You are viewing a plain text version of this content. The canonical link for it is here.

Posted to user@ignite.apache.org by Chrystophe Vergnaud <ch...@gmail.com> on 2021/12/16 12:27:27 UTC

using multiple columns Index

Hello,

I'm running an ignite 2.10 and I don't understand the behavior of the
multi-columns index.

For instance, I have a table t(id, a,b,c, d, e, f, g)
- id is a uuid and is the key
- a is a TIMESTAMP
- b is a  SMALLINT
- c is a TINYINT
- e, f, g are VARCHAR

this table have around 200M lines

I have to select data based on a, b, c in this order, so basically, I have
setup an index on (a,b,c)

If I apply a select with a WHERE clause on "a>=x AND a < y", it works
perfectly, the response time is ok (using USE INDEX)

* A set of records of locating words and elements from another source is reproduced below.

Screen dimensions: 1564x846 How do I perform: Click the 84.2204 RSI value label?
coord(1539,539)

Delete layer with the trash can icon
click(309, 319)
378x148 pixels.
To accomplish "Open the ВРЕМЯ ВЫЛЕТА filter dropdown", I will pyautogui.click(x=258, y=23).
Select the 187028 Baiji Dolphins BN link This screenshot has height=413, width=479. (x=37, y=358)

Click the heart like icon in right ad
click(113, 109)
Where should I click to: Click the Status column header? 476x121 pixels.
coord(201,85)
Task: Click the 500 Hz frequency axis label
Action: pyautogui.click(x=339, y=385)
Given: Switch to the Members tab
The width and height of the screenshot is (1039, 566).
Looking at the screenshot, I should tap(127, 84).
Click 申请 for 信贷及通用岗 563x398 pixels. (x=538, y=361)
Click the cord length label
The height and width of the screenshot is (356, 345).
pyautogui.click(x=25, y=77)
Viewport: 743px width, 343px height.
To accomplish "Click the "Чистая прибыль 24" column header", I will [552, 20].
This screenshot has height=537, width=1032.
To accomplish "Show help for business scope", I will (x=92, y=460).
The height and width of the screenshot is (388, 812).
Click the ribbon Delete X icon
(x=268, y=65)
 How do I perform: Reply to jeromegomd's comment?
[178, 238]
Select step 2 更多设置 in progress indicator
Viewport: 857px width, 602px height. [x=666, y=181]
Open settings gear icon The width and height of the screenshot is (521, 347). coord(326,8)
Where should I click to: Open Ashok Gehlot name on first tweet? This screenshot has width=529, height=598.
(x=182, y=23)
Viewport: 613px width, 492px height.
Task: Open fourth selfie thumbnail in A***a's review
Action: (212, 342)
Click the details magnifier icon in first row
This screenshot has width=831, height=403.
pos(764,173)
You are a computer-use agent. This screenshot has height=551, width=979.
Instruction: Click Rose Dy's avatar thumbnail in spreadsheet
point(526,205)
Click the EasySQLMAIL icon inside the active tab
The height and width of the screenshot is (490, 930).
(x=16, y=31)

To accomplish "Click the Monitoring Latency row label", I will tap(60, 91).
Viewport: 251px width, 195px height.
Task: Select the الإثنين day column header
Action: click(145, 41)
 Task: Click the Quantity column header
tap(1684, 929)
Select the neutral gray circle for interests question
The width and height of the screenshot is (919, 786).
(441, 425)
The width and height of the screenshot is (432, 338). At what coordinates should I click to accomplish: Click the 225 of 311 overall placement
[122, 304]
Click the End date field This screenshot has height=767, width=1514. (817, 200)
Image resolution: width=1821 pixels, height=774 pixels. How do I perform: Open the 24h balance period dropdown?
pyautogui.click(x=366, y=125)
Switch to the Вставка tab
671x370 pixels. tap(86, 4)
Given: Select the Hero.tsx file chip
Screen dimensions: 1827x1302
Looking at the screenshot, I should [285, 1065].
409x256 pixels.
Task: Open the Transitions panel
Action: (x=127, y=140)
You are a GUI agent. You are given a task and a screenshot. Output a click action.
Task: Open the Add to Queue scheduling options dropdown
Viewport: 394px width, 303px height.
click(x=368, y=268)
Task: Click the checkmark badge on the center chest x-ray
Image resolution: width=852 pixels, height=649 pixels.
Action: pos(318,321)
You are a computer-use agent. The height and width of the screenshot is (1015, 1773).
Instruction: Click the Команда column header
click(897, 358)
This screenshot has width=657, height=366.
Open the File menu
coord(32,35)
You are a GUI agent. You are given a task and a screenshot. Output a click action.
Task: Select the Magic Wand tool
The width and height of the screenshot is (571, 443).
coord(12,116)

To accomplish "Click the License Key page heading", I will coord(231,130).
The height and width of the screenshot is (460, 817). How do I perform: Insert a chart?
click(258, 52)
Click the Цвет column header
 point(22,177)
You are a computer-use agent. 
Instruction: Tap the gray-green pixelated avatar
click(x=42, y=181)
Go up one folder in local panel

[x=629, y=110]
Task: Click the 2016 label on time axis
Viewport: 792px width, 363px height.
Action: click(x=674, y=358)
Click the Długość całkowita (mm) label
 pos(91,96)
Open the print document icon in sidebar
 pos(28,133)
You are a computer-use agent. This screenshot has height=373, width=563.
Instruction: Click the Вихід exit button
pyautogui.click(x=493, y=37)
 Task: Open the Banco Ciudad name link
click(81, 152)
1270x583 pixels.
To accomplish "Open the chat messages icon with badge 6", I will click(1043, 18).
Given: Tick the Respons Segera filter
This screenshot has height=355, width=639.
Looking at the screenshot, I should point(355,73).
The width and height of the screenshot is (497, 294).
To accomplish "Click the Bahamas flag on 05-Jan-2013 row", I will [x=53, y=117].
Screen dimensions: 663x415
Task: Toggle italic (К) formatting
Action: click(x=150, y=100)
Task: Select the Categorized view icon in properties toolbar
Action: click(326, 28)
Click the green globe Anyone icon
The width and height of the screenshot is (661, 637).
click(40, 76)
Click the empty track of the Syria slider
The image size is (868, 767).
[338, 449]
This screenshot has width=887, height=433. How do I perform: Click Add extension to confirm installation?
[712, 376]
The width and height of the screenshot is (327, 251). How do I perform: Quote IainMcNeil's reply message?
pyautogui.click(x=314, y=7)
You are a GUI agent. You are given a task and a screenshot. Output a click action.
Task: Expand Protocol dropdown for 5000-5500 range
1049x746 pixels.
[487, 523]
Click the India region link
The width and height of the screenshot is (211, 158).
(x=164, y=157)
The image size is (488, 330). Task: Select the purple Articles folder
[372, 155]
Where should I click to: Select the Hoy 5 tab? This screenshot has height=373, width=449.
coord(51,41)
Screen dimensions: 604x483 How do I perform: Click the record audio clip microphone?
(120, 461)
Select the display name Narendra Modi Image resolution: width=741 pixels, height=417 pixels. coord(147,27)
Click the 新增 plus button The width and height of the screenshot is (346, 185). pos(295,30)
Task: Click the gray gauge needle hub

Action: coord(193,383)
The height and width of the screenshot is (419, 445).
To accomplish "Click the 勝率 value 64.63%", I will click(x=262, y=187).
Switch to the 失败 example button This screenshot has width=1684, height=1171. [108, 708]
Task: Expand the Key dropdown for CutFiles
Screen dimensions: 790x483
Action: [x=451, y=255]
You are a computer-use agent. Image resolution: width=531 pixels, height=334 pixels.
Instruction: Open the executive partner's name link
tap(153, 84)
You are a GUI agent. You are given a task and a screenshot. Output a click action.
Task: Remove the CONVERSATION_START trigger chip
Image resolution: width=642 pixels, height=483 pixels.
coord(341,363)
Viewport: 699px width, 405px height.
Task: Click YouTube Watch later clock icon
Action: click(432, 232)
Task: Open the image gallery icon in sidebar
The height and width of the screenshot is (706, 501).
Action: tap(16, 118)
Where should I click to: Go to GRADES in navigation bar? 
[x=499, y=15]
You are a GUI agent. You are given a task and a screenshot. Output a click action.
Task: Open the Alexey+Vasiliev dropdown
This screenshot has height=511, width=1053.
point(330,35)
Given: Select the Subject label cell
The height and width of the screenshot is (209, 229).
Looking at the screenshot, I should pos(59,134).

If I add the b in the WHERE clause I expect to optimize the response time
but it is not the case. Worst, if the value of b is not present in the
slice, it is responding as if the b was not in the WHERE clause at all (it
seems to run a full scan on the sub-result)

Do I miss something ? is it related to the implementation of the B+tree ?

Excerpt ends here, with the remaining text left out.